__ACTIVITY__
Scan the lines below; pull out those with "next".

[Saved data entries]
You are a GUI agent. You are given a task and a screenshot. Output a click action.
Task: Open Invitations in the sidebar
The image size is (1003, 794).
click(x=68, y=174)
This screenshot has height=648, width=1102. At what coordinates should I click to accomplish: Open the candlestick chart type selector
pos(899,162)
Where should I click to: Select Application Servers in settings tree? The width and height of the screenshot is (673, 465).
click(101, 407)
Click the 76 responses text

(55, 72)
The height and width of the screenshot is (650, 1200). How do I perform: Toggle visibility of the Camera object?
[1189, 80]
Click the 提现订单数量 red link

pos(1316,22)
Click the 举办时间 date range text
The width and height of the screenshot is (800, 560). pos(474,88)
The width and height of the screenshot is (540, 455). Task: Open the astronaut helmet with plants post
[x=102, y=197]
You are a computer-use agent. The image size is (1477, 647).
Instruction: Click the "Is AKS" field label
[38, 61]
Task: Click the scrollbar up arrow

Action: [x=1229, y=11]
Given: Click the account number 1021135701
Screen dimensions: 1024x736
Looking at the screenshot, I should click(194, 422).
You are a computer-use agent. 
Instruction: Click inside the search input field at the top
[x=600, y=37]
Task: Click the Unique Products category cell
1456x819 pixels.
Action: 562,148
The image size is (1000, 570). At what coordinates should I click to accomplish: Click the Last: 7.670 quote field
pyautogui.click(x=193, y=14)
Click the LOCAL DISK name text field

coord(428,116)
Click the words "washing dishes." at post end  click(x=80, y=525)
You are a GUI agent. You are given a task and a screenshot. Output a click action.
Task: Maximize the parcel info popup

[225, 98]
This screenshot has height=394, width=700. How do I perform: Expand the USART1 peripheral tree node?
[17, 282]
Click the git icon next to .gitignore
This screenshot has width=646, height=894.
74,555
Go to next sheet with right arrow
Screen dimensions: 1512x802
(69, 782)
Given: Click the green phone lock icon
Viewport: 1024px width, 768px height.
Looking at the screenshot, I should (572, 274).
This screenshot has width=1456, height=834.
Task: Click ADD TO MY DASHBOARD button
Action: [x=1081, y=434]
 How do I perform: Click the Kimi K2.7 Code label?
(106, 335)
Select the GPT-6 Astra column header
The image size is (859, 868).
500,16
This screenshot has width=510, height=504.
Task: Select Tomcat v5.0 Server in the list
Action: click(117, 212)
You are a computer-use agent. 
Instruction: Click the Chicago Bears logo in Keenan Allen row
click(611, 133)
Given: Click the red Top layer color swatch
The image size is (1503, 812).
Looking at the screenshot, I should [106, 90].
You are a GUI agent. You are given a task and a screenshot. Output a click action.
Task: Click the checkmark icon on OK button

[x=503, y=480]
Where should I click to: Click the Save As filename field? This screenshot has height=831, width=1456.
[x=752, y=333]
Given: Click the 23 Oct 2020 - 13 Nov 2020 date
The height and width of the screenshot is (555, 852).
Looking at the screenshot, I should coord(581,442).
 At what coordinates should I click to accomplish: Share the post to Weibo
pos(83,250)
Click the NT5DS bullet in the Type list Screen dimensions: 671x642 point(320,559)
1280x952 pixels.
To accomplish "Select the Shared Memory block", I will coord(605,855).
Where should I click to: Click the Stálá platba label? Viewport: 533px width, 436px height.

__SOLUTION__
Click the git icon next to .gitignore
Go to next sheet with right arrow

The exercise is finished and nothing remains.